MIS 611-D, Topics in Data and Web Mining

COURSE OUTLINE

See page 5 of the printable copy of the Syllabus for the day by day course outline.

CLASS RESOURCES

The Class Resources page contains links to a variety of resources helpful for the study of the various topics covered by this course.

CLASS INFORMATION

Instructor:  Hsinchun Chen, Ph.D., Professor, Management Information Systems Dept, Eller College of Management, University of Arizona

Time/Classroom: M/W 11:00AM-12:15PM, MCCL 430E
Instructor’s Office Hours: M/W 10:00-11:00AM or by appointment
Office/Phone: MCCL 430X, (520) 621-4153
Email/Web site: hchen@eller.arizona.edu; https://ai.arizona.edu/about/director (email is the best way to reach me!)
Class Web site: https://ai.eller.arizona.edu/hchen/mis611d  (VERY IMPORTANT!)
Teaching Assistants (TAs):
 - Weifeng Li, weifengli@email.arizona.edu, MIS Ph.D. student (office: MCCL 430)
 - Sagar Samtani, sagars@email.arizona.edu, MIS Ph.D. student (office: MCCL 430)
TA Office Hours: TA hours will be announced via email

CLASS MATERIAL (Optional)

  • Data Mining with Weka, Ian H. Witten and Eibe Frank (also with a 5-week MOOC course). http://www.cs.waikato.ac.nz/ml/weka/
  • Visual Insights: A Practical Guide to Making Sense of Data, MIT Press, Katy Börner & David E. Polley, 2014 (also with a 7-week MOOC course). http://info.ils.indiana.edu/~katy/S637/
  • An Introduction to Statistical Learning, with Applications in R, Gareth James, Daniela Witten, Trevor Hastie, and Robert Tibshirani, Springer, 2013. http://www.StatLearning.com/
  • Additional readings and handouts will be distributed in class and made available through the class web site.

COURSE OBJECTIVES

This Ph.D. level course aims to provide the foundation and knowledge in state-of-the-art data, text, and web mining research for various structured, unstructured and web-based, data-centric applications. Students will become familiar with key data, text and web mining computational methods and techniques. They will also learn to apply such analytical techniques and related methodologies in advanced business, scientific, or web research.

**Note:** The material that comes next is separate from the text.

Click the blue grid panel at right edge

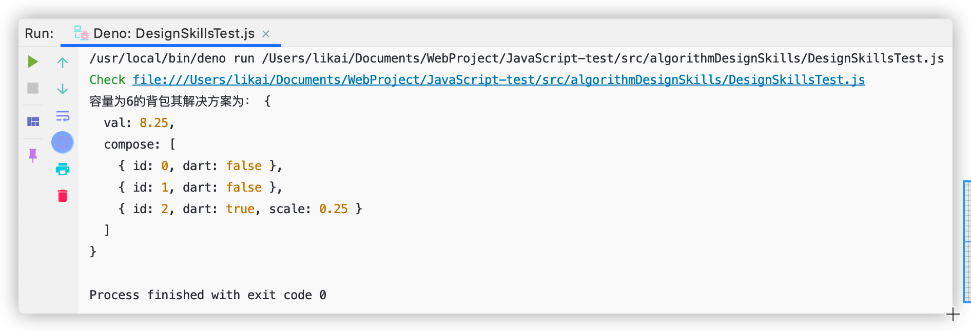pyautogui.click(x=967, y=241)
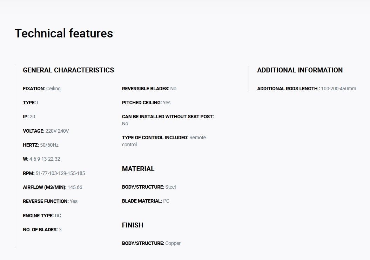Click the PITCHED CEILING: Yes specification
The width and height of the screenshot is (370, 260).
(x=146, y=103)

The course will cover data mining, text mining, and web mining methods and case studies. For most enterprises, database management systems (DBMS) are fully deployed and the mostly structured contents (e.g., transaction records, sales, credit ratings) have been used to perform data mining for various business analytics purposes. Increasingly with the overwhelming amount of unstructured contents collected in many e-commerce and web applications (e.g., email, forum postings, clinical discharge summaries, customer comments), text mining techniques have become critical for analyzing such valuable business assets as well. More recently, many critical business applications have been deployed on the modern web computing platforms (e.g., web services, mesh-ups, cloud computing, mobile platform, big data, Internet of Things), data collection, mining, and analytics in a streaming and dynamic web environment has become critically important. MIS Ph.D. students and selected MS students will need to gain knowledge in these important and high-impact areas of data mining, text mining, and web mining.

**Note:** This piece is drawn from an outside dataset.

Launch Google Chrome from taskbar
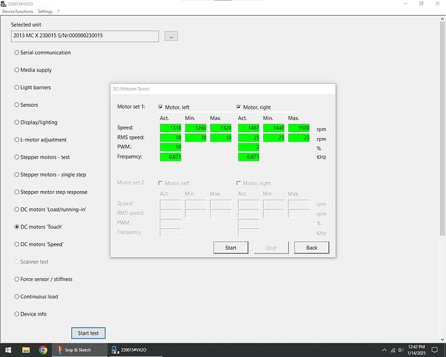446x357 pixels. pyautogui.click(x=43, y=350)

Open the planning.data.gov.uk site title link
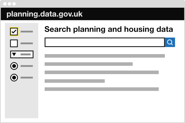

In data mining, the topics will include various computational paradigms for association, clustering, classification, anomaly detection, and predictive modeling, including: decision trees, statistical regression, statistical machine learning, graph models, neural networks, and soft computing. The exact methods will be selected to avoid duplication with data mining methods already covered in MIS 611A (“Design Science, Analytical and Computational Research Methodologies”) in the Fall semester. In text mining, the topics will include: information retrieval, text segmentation, information extraction, sentiment analysis, authorship analysis, and information visualization. In web mining, the topics will include: search engines, social media systems, web services and APIs, deep web spidering, cloud computing, mobile web, and big data analytics.

The course will include readings and lectures for the foundational techniques and computational methods. A midterm will be administered to test this foundational knowledge. Selected case studies and research methodologies in MIS and Computational Sciences for conducting advanced data and web mining research for emerging e-commerce and scientific applications will be introduced in the class. Students will be required to execute an individual data or web mining project to demonstrate their ability to conduct hands-on, original data or web mining research. In addition, students will be required to survey key data and web mining conferences, academic institutions, and major industry labs to identify emerging techniques, topics and applications. Students will perform a comprehensive literature review and develop a research proposal for a data and web mining topic of interest. Proposal writing instruction and training based on major federal funding agencies (e.g., NSF, NIH, DOD) will be provided in the class.

PREREQUISITE FOR THE COURSE

Programming experience in selected modern computing languages (e.g., Java, C, C++, Python) and DBMS (SQL).

COURSE TOPICS

Topic 1: Introduction

  • From design science to data science
  • Business intelligence and analytics
  • Data, text and web mining overview

Topic 2: Data Mining (selected methods will be introduced to avoid duplication with MIS 611A)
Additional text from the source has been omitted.